Environment Variables Configuration

This guide covers all environment variables available in inference-models for configuring model loading, caching, API access, and runtime behavior.

Quick Start

Set environment variables before importing inference-models:

# Set API key
export ROBOFLOW_API_KEY="your_api_key_here"

# Set model cache directory
export INFERENCE_HOME="/path/to/cache"

# Set device
export DEFAULT_DEVICE="cuda:0"

Or use a .env file in your project root:

# .env file
ROBOFLOW_API_KEY=your_api_key_here
MODEL_CACHE_DIR=/path/to/cache
DEFAULT_DEVICE=cuda:0

Core Configuration

API Authentication

ROBOFLOW_API_KEY (or API_KEY)
Your Roboflow API key for accessing models.

export ROBOFLOW_API_KEY="your_api_key_here"

Get your API key from: https://docs.roboflow.com/api-reference/authentication

ROBOFLOW_ENVIRONMENT
Environment to use: prod (default) or staging.

export ROBOFLOW_ENVIRONMENT="prod"

ROBOFLOW_API_HOST
Override API host URL (auto-set based on environment).

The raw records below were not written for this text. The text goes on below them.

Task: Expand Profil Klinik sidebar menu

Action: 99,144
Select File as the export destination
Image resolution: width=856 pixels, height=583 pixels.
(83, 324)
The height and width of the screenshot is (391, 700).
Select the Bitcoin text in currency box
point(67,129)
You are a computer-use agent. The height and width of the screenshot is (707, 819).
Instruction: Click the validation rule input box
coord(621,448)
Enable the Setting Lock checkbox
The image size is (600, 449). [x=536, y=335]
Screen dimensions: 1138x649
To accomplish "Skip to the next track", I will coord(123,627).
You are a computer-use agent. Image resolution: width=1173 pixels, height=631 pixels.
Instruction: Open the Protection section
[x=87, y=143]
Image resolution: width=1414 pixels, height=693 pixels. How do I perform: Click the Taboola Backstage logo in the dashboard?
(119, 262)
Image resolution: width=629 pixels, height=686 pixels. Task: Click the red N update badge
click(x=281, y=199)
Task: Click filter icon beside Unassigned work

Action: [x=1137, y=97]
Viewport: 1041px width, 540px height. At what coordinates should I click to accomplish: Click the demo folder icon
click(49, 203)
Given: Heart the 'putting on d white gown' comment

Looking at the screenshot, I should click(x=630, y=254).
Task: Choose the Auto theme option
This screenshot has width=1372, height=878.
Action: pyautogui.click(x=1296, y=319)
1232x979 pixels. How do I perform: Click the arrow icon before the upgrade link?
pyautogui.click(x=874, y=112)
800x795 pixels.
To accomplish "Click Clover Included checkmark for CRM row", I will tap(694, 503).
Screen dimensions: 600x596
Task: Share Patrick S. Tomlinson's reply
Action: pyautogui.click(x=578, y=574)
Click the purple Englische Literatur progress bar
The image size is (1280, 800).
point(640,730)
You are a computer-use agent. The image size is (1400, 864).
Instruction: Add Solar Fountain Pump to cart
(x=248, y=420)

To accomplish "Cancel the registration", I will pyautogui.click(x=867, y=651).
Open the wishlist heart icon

export ROBOFLOW_API_HOST="https://api.roboflow.com"

Model Cache

INFERENCE_HOME
Directory where downloaded models are cached. Default: /tmp/cache

export INFERENCE_HOME="/home/user/.cache/inference-models"

Device Selection

DEFAULT_DEVICE
Default device for model inference: cpu, cuda, cuda:0, etc.

export DEFAULT_DEVICE="cuda:0"  # Use first GPU
export DEFAULT_DEVICE="cpu"     # Use CPU

API Configuration

Request Settings

API_CALLS_TIMEOUT
Timeout for API calls in seconds. Default: 5

export API_CALLS_TIMEOUT="10"

API_CALLS_MAX_TRIES
Maximum retry attempts for API calls. Default: 3

export API_CALLS_MAX_TRIES="5"

IDEMPOTENT_API_REQUEST_CODES_TO_RETRY
HTTP status codes to retry (comma-separated). Default: 408,429,502,503,504

export IDEMPOTENT_API_REQUEST_CODES_TO_RETRY="408,429,500,502,503,504"

Backend Configuration

ONNX Runtime

ONNXRUNTIME_EXECUTION_PROVIDERS Override ONNX execution providers, comma separated, no spaces. Default: CUDAExecutionProvider,OpenVINOExecutionProvider,CoreMLExecutionProvider,CPUExecutionProvider

export ONNX_EXECUTION_PROVIDERS="CPUExecutionProvider"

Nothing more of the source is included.